--- WHAT TO DO ---
All of the records below must be output exactly, with no pictures carried over.

====

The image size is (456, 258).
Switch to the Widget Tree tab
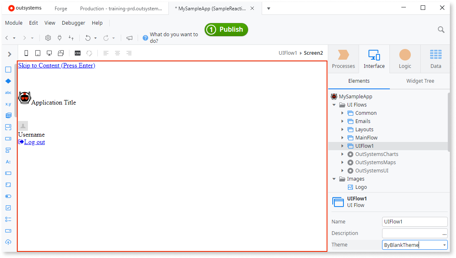(x=419, y=81)
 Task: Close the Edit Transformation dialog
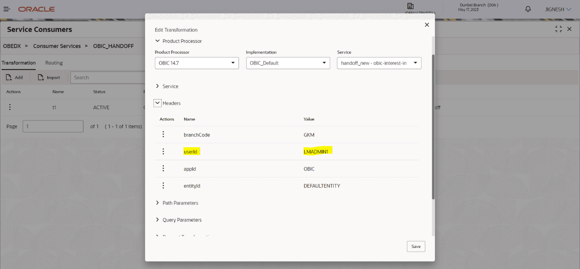click(x=427, y=25)
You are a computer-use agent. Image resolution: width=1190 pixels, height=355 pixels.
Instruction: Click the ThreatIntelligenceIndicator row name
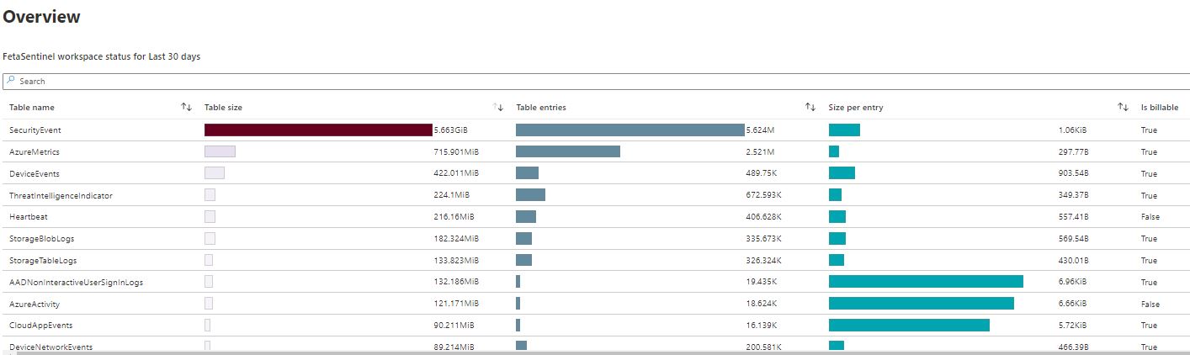coord(61,196)
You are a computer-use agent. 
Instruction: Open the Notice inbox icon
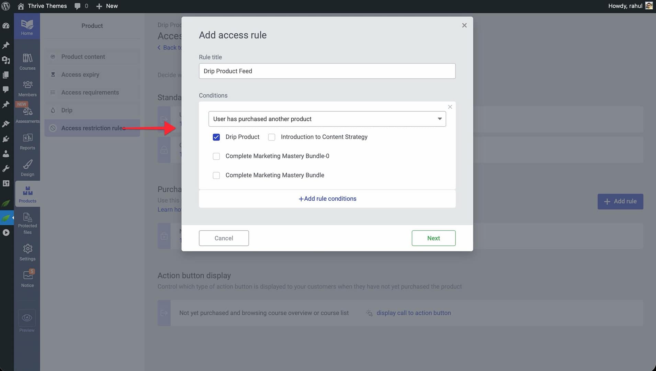tap(27, 275)
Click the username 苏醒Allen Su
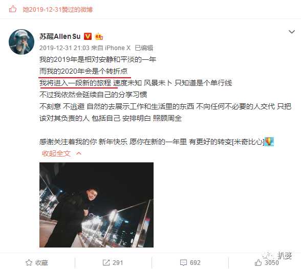 (60, 36)
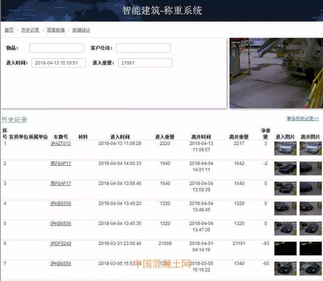Viewport: 323px width, 281px height.
Task: Open the 首页 navigation link
Action: (x=9, y=30)
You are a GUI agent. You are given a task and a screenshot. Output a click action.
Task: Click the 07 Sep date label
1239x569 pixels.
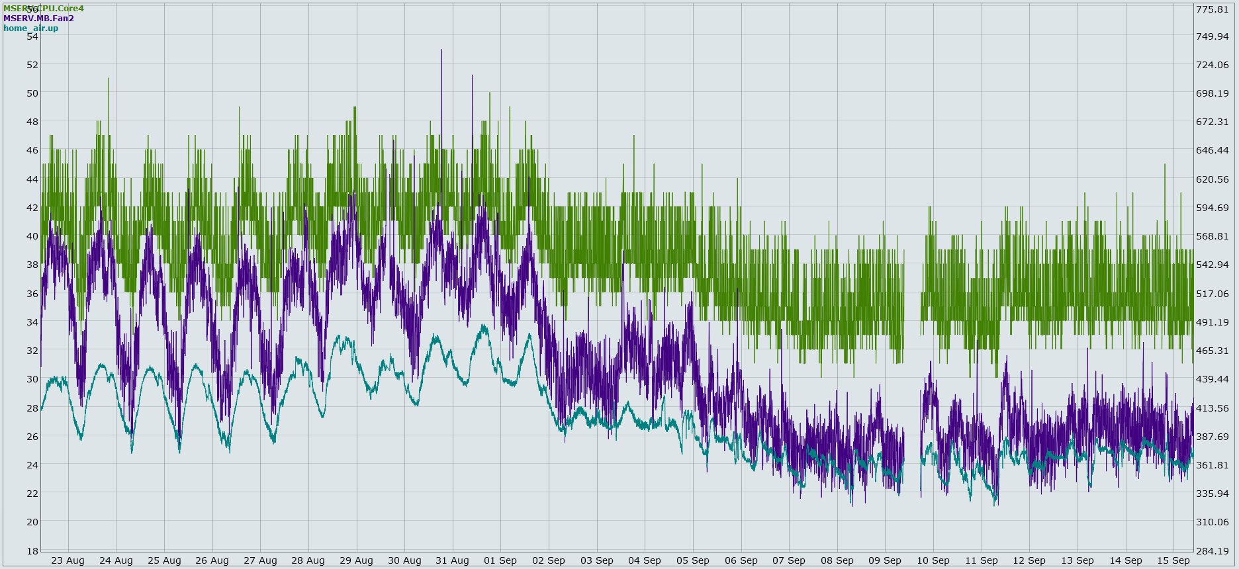pyautogui.click(x=789, y=560)
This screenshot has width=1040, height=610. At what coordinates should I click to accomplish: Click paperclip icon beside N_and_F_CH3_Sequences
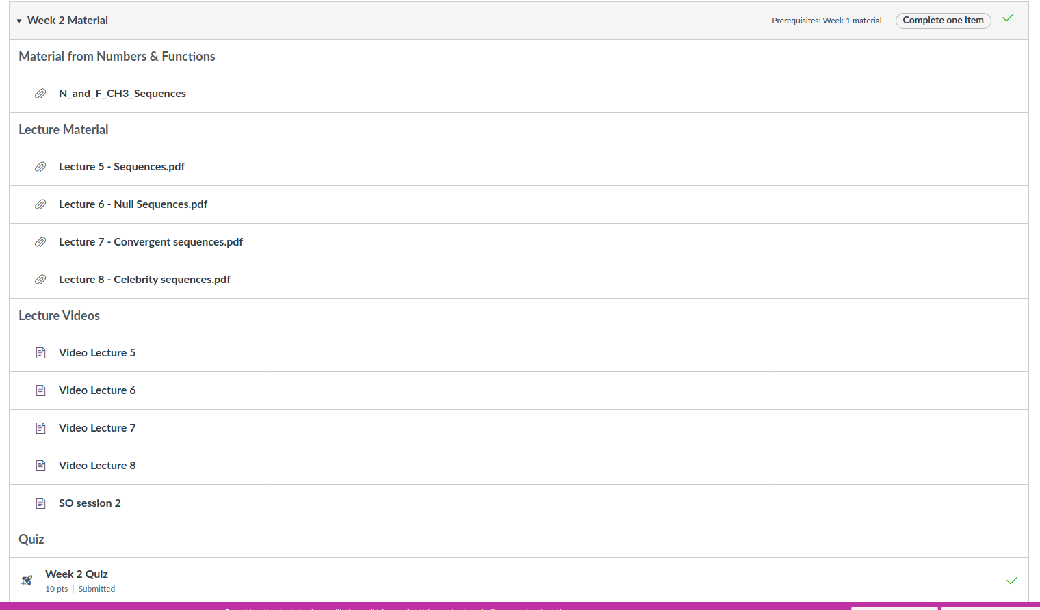40,94
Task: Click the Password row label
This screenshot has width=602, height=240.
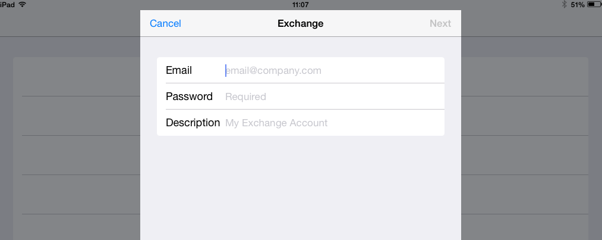Action: 189,96
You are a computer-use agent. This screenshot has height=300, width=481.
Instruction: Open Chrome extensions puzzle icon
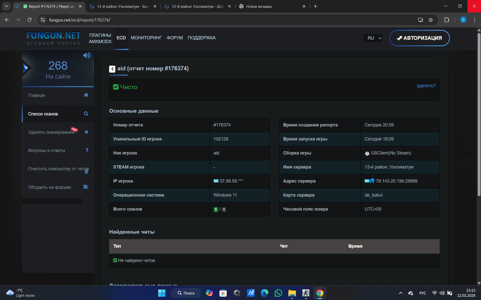coord(447,20)
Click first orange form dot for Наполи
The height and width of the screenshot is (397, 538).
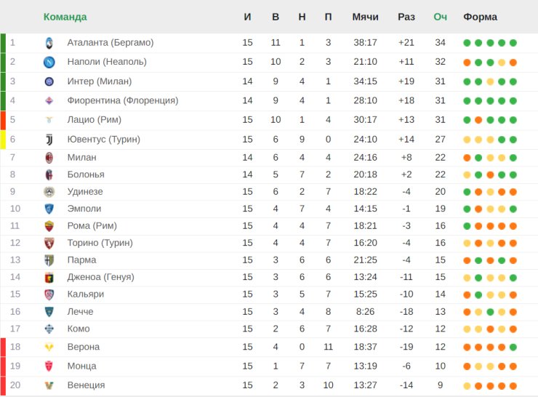[467, 63]
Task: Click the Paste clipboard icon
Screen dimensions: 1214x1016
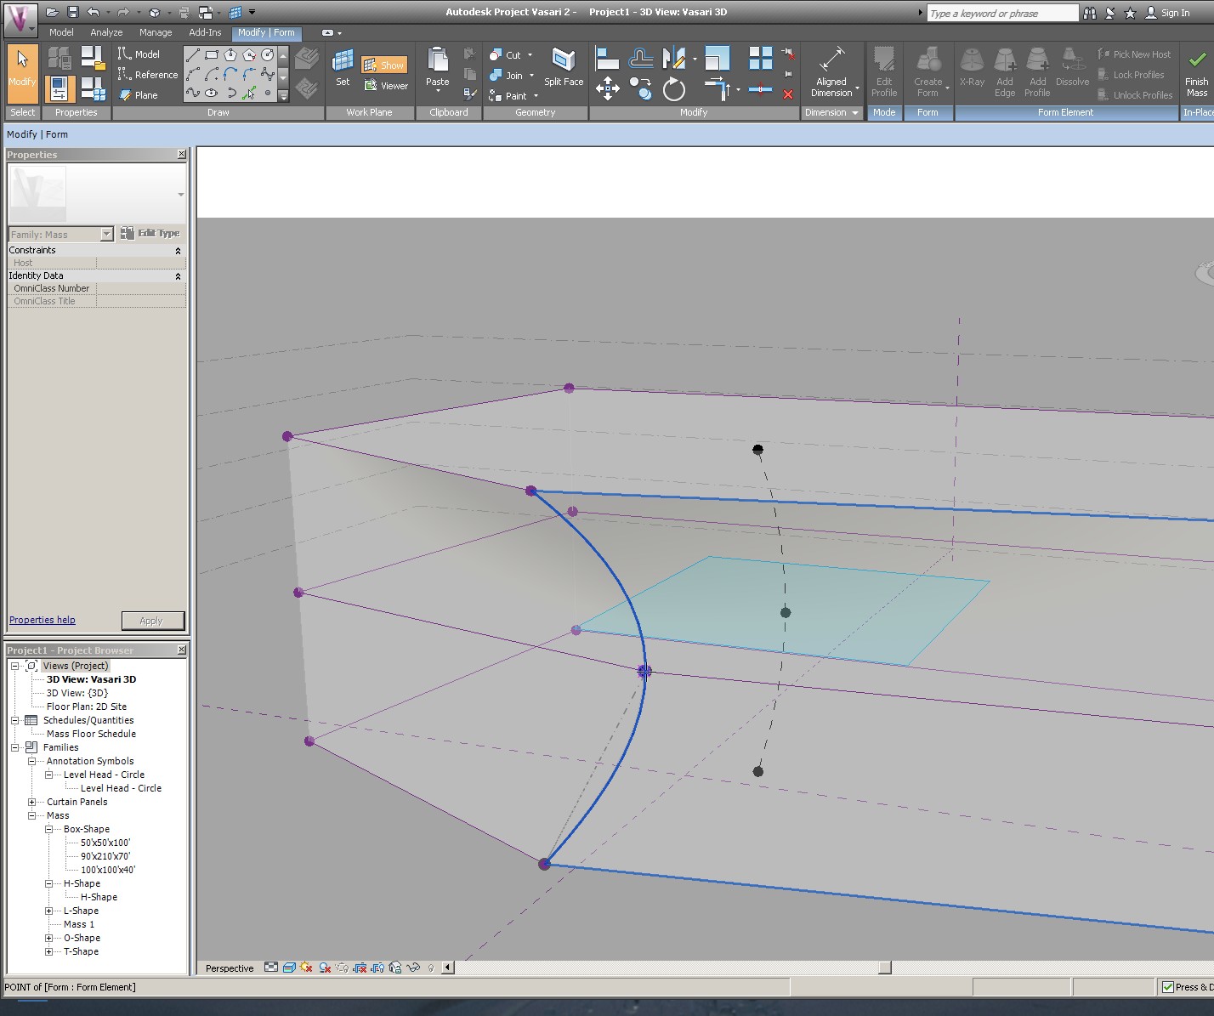Action: tap(438, 68)
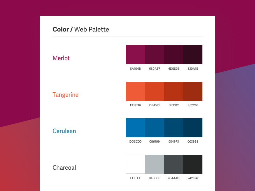The width and height of the screenshot is (255, 191).
Task: Click the Merlot palette name label
Action: (x=61, y=58)
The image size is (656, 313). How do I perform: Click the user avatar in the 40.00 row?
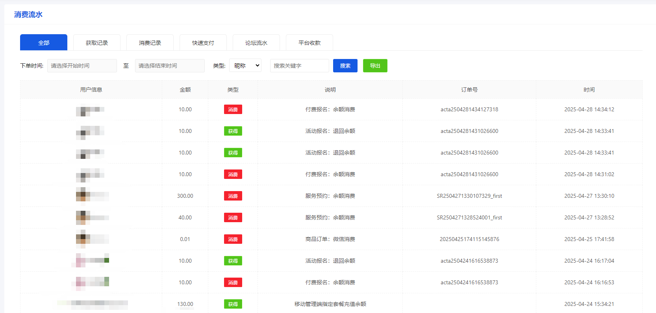tap(83, 217)
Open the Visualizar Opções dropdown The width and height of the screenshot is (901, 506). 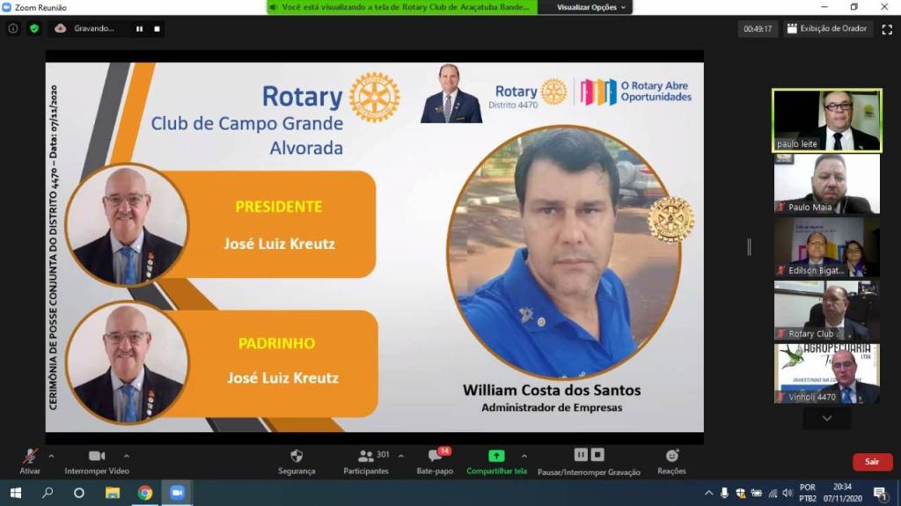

====

--- EXERCISE RESPONSE ---
The image size is (456, 258).
Switch to the Widget Tree tab
(x=419, y=81)
 Task: Close the Edit Transformation dialog
click(x=427, y=25)
You are a computer-use agent. Image resolution: width=1190 pixels, height=355 pixels.
Instruction: Click the ThreatIntelligenceIndicator row name
coord(61,196)
You are a computer-use agent. 
Instruction: Open the Notice inbox icon
tap(27, 275)
Click the username 苏醒Allen Su
 (60, 36)
Viewport: 323px width, 281px height.
Task: Open the 首页 navigation link
Action: (x=9, y=30)
You are a GUI agent. You are given a task and a screenshot. Output a click action.
Task: Click the 07 Sep date label
1239x569 pixels.
pyautogui.click(x=789, y=560)
This screenshot has width=1040, height=610. At what coordinates should I click to accomplish: Click paperclip icon beside N_and_F_CH3_Sequences
40,94
Task: Click the Password row label
This screenshot has width=602, height=240.
Action: 189,96
You are a computer-use agent. This screenshot has height=300, width=481.
Instruction: Open Chrome extensions puzzle icon
coord(447,20)
Click first orange form dot for Наполи
The height and width of the screenshot is (397, 538).
[467, 63]
Task: Click the Paste clipboard icon
Screen dimensions: 1214x1016
Action: tap(438, 68)
The width and height of the screenshot is (255, 191).
Task: Click the Merlot palette name label
Action: (x=61, y=58)
The image size is (656, 313). How do I perform: Click the user avatar in the 40.00 row?
tap(83, 217)
Open the Visualizar Opções dropdown The width and height of the screenshot is (901, 506). 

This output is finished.